> [Problem details]
Which lines in the data below contain the string "This", with uppercase and lowercase letters treated as different? Select each of those lines and copy it out in full.

> [Working data]
-- START --

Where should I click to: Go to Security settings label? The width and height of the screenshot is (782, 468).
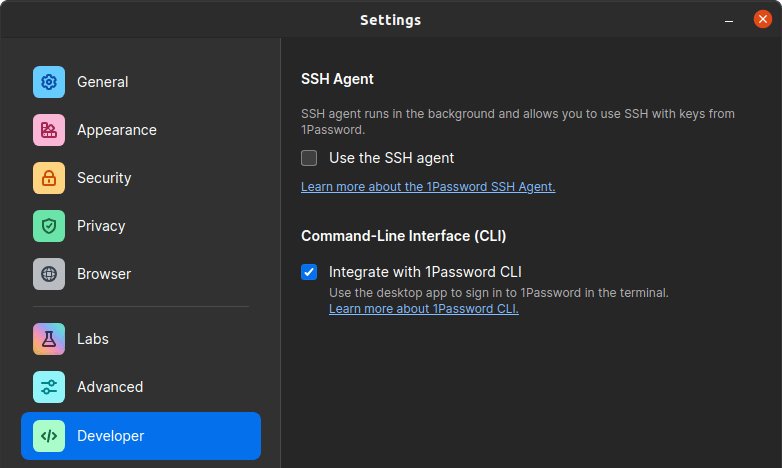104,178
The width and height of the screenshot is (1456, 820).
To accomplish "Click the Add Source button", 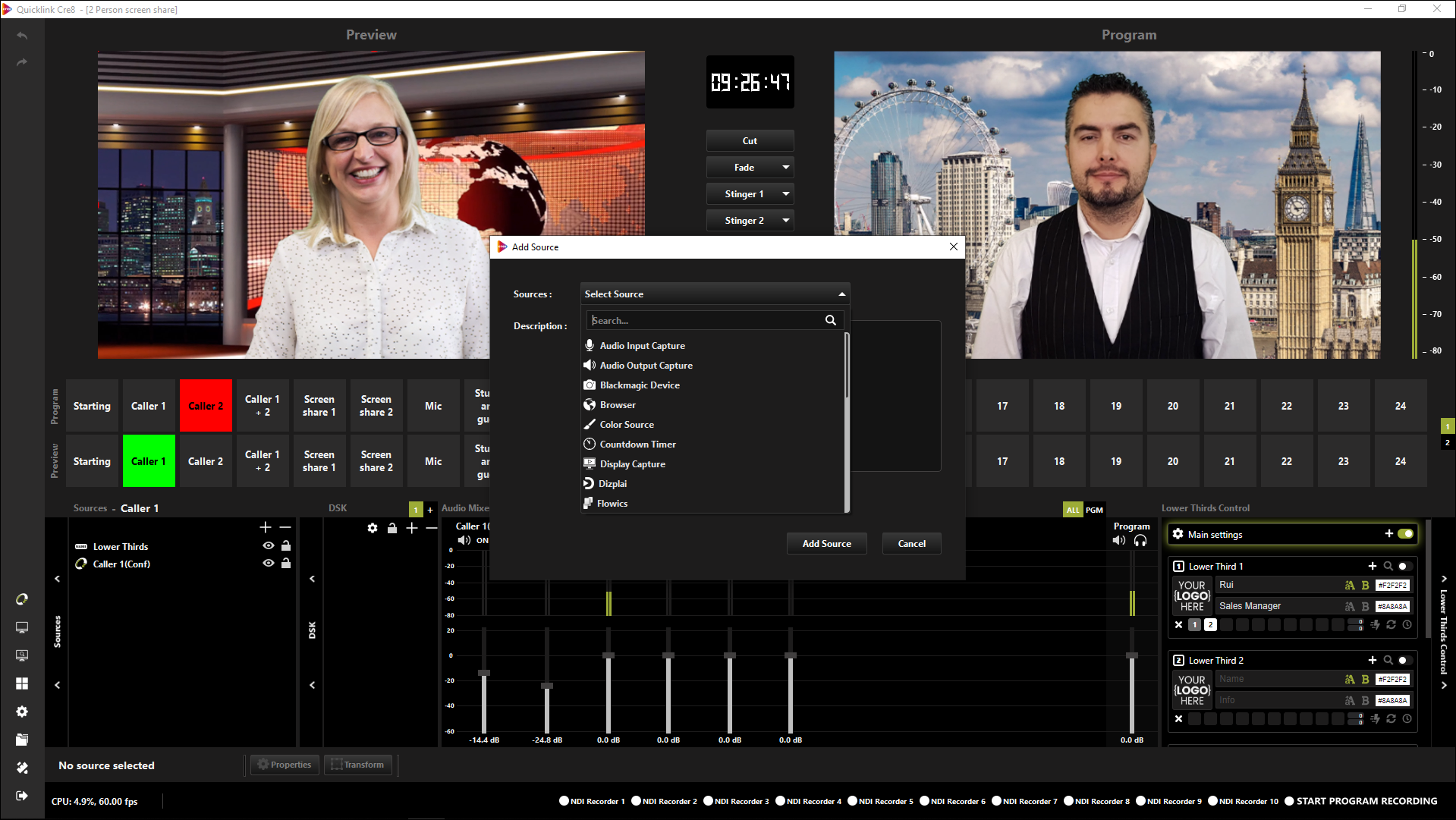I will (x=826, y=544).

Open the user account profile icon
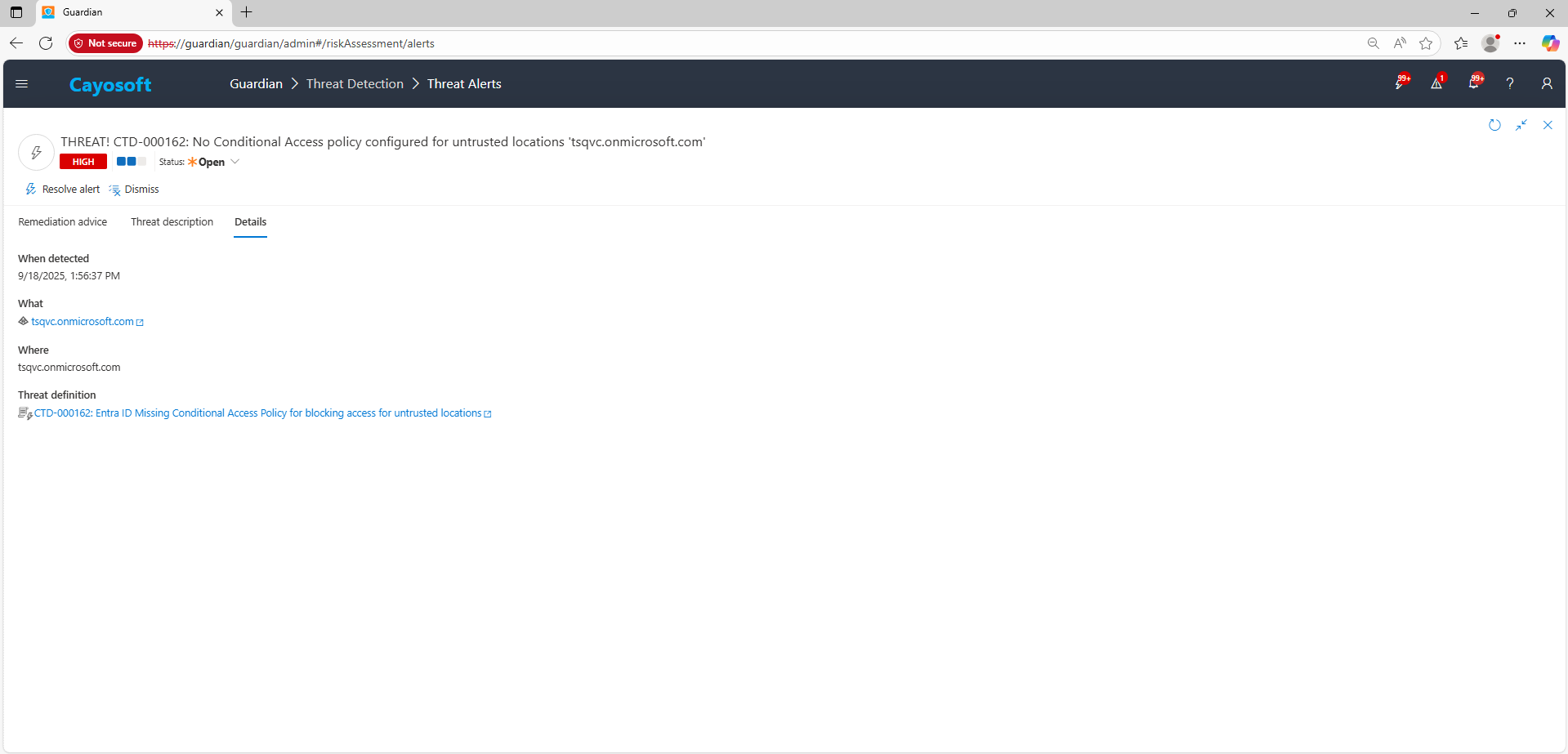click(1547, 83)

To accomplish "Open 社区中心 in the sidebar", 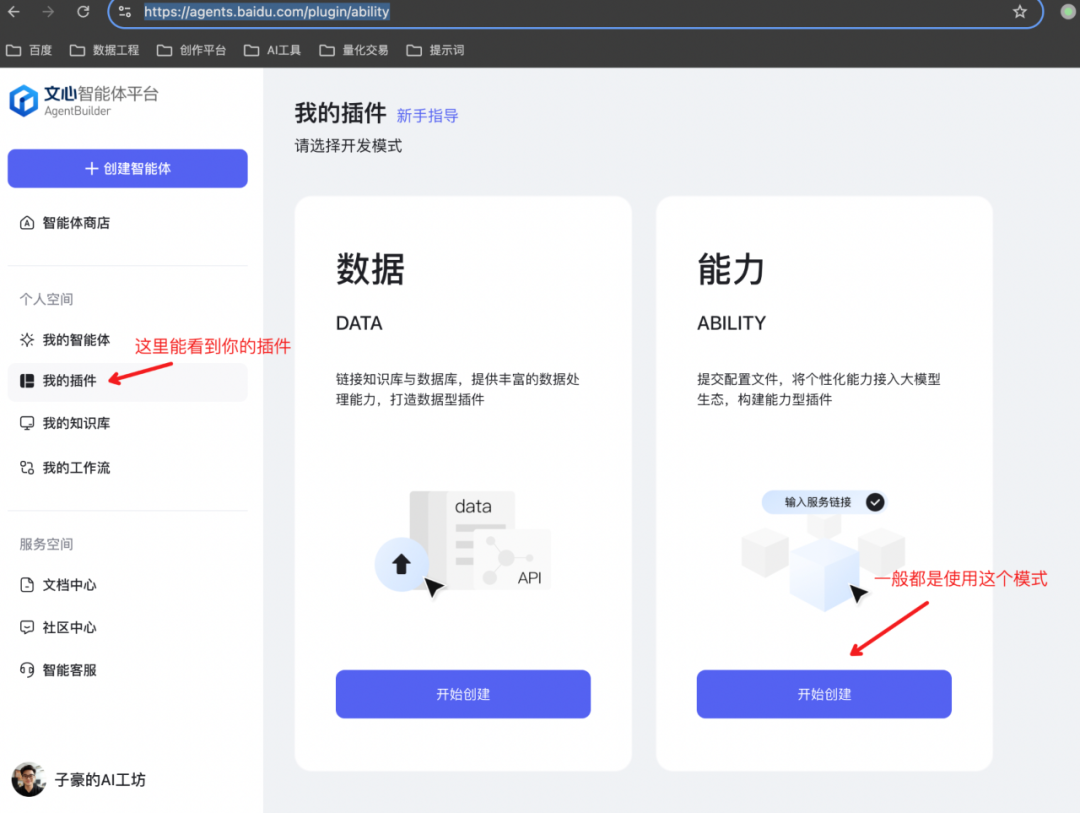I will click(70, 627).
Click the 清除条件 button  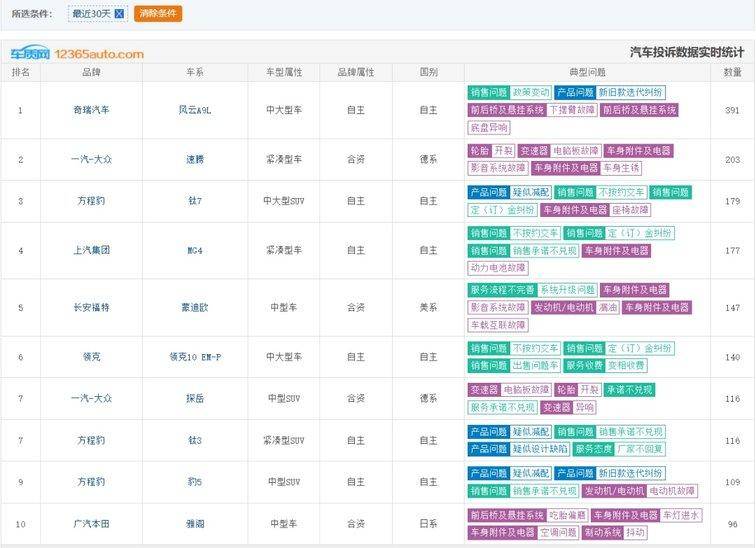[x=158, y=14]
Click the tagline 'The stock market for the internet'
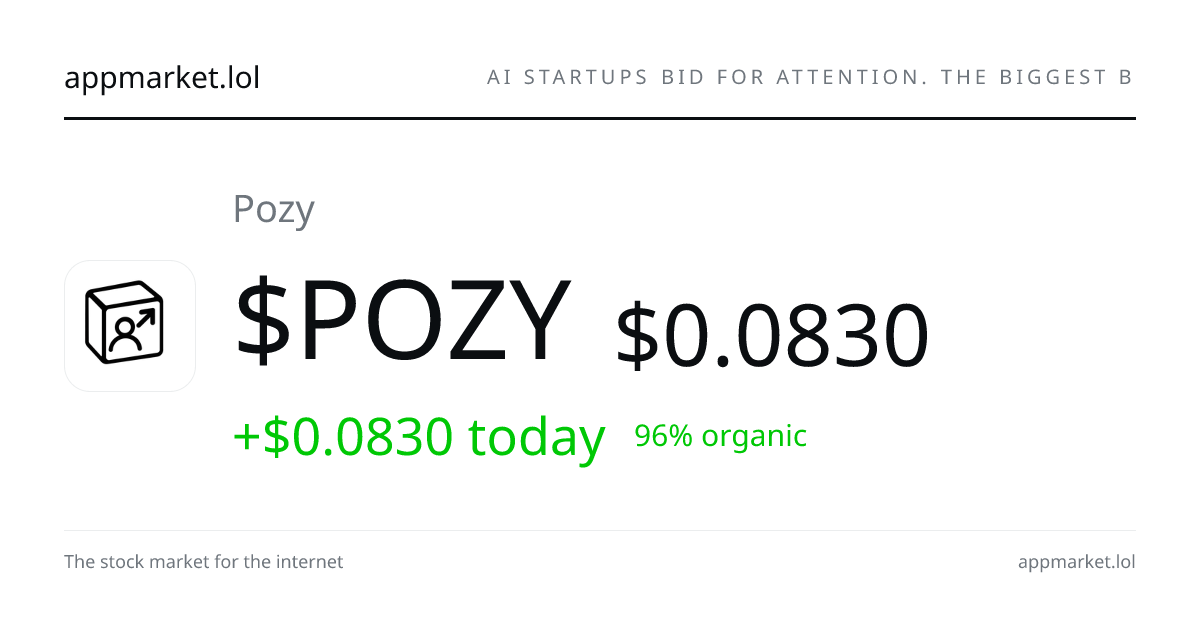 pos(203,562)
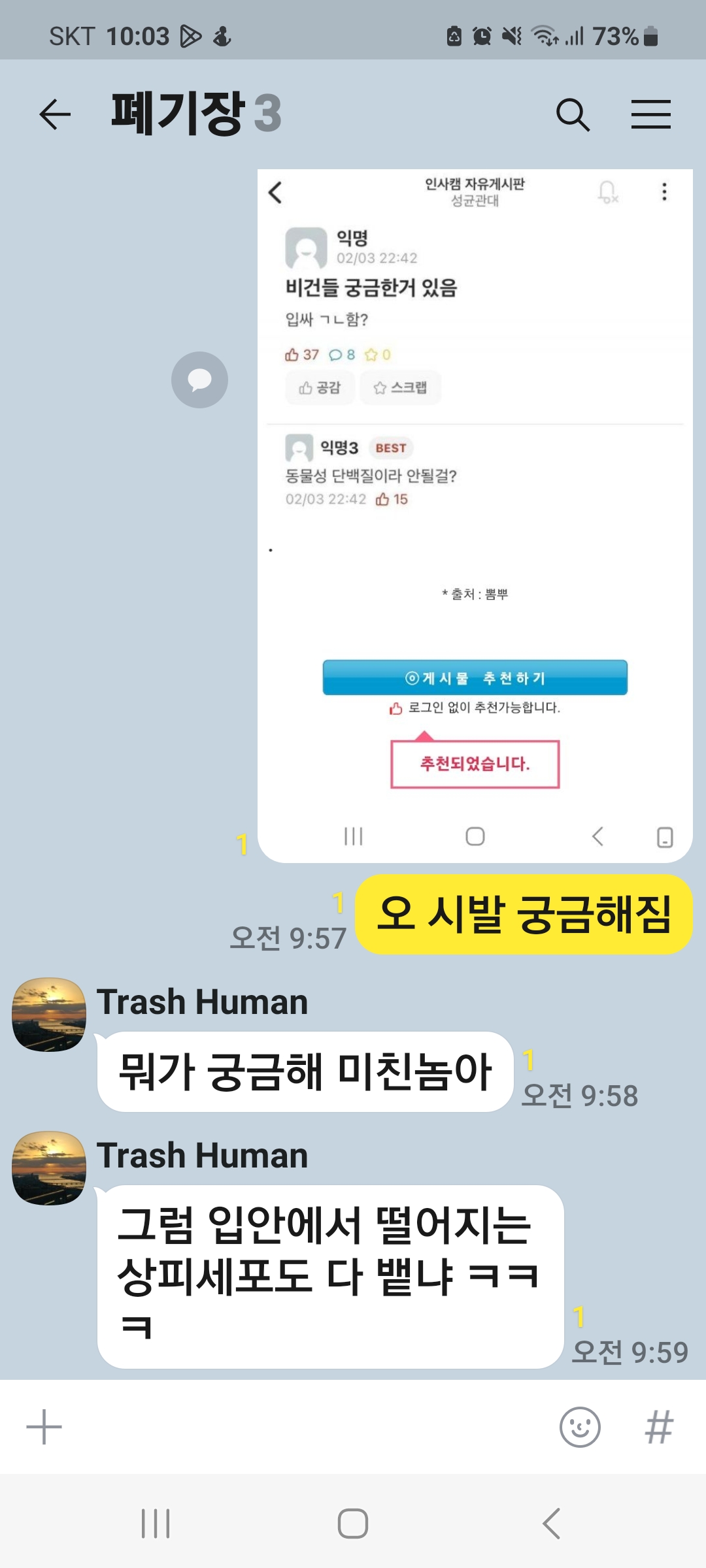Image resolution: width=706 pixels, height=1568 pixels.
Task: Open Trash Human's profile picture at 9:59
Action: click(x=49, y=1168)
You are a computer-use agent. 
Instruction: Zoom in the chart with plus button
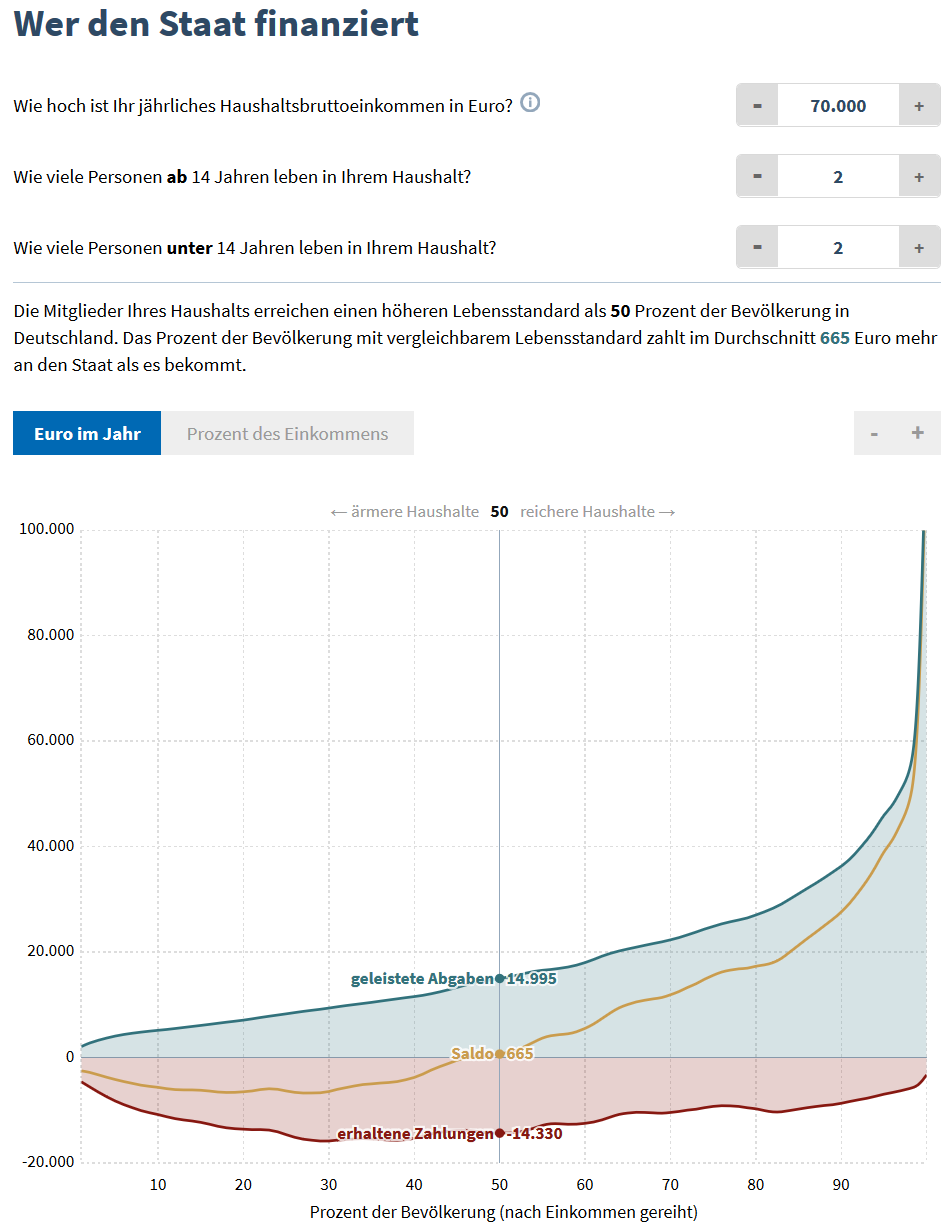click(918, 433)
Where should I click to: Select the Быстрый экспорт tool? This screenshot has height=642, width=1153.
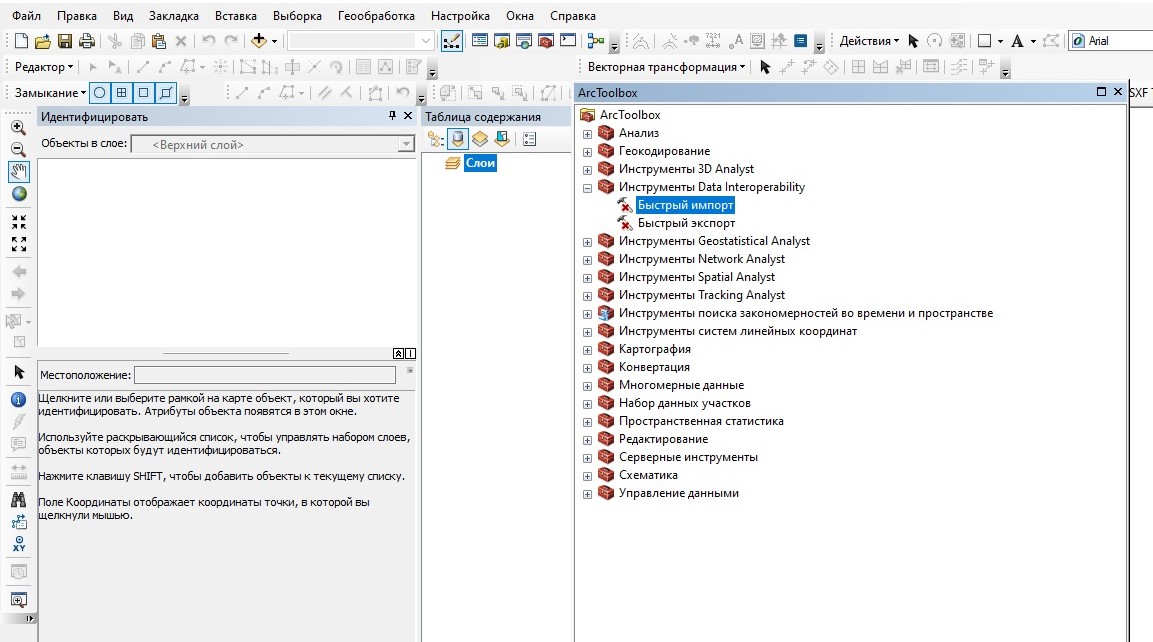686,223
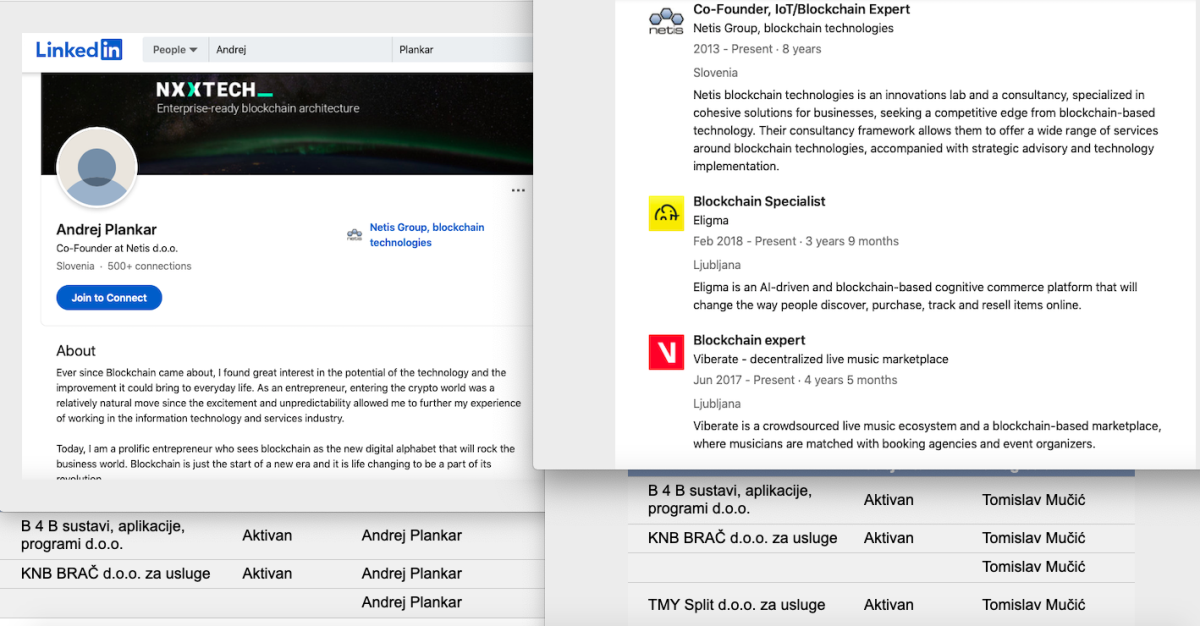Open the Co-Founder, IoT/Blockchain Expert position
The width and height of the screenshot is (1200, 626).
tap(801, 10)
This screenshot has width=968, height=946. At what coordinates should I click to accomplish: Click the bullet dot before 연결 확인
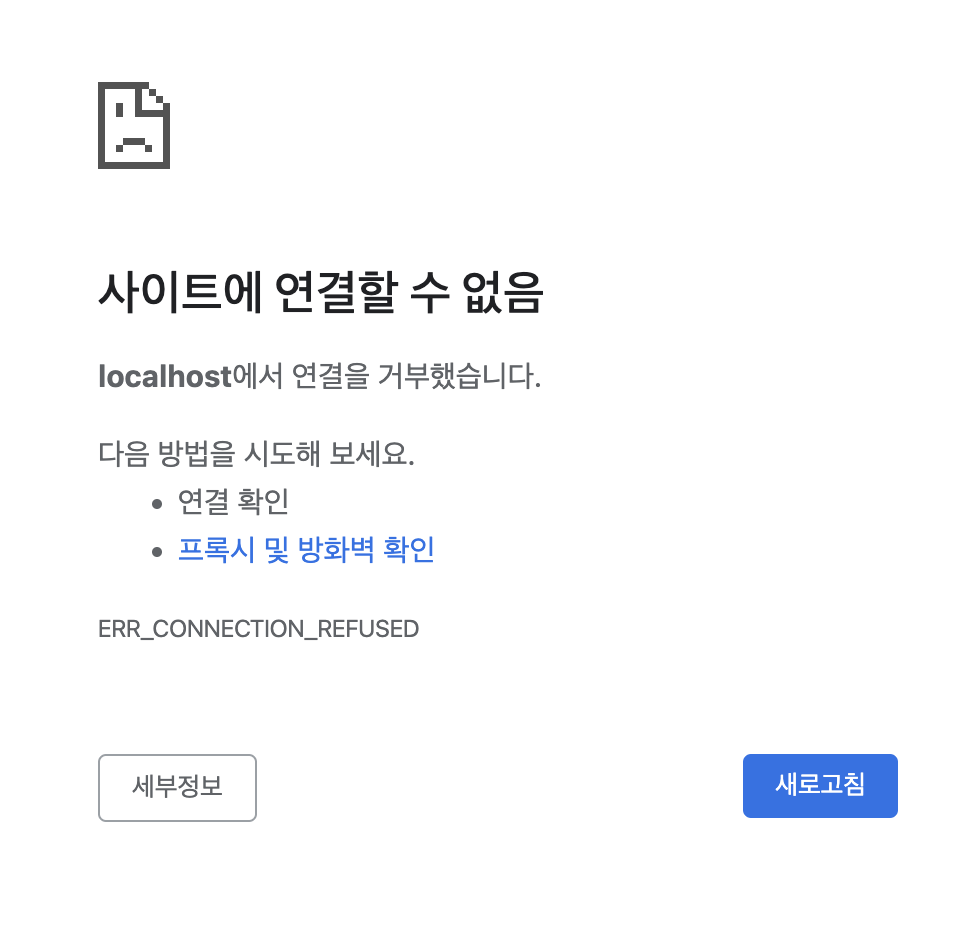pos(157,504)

-- END --

> [Result of the exercise]
Where should I click to: Select the Быстрый экспорт tool? This screenshot has height=642, width=1153.
This screenshot has width=968, height=946. At what coordinates should I click to accomplish: Click the bullet dot before 연결 확인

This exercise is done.